Lines from the one containing "Task: Click the Unity Catalog option label" through the end of the material are to be retyped exactly; do not copy pictures.

##############################

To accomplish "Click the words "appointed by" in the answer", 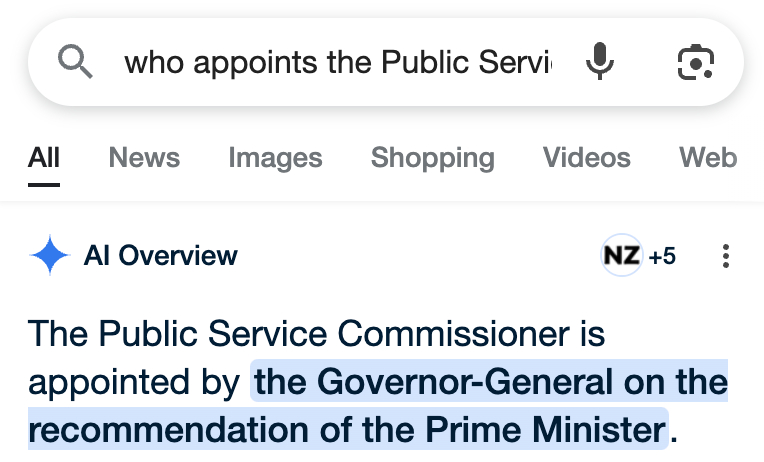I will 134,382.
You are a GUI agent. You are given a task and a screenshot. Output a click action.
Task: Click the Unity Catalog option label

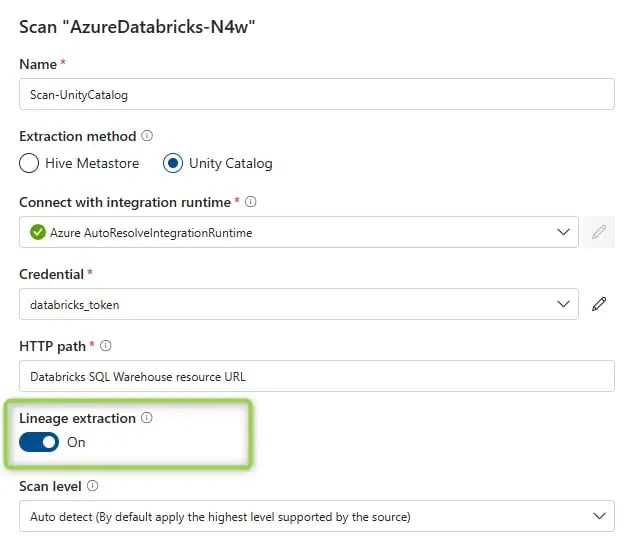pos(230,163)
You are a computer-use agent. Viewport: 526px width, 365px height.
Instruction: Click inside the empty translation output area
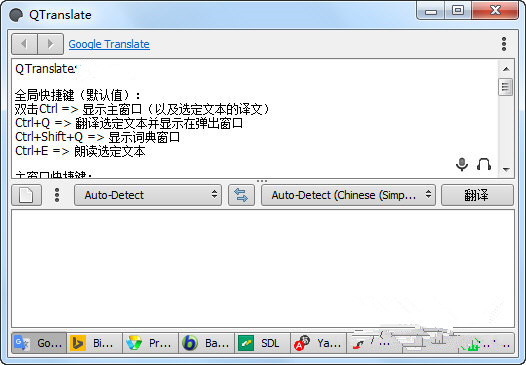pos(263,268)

##############################

Exercise response
Task: Click the Unity Catalog option label

pos(230,163)
You are a computer-use agent. Viewport: 526px width, 365px height.
Instruction: Click inside the empty translation output area
pos(263,268)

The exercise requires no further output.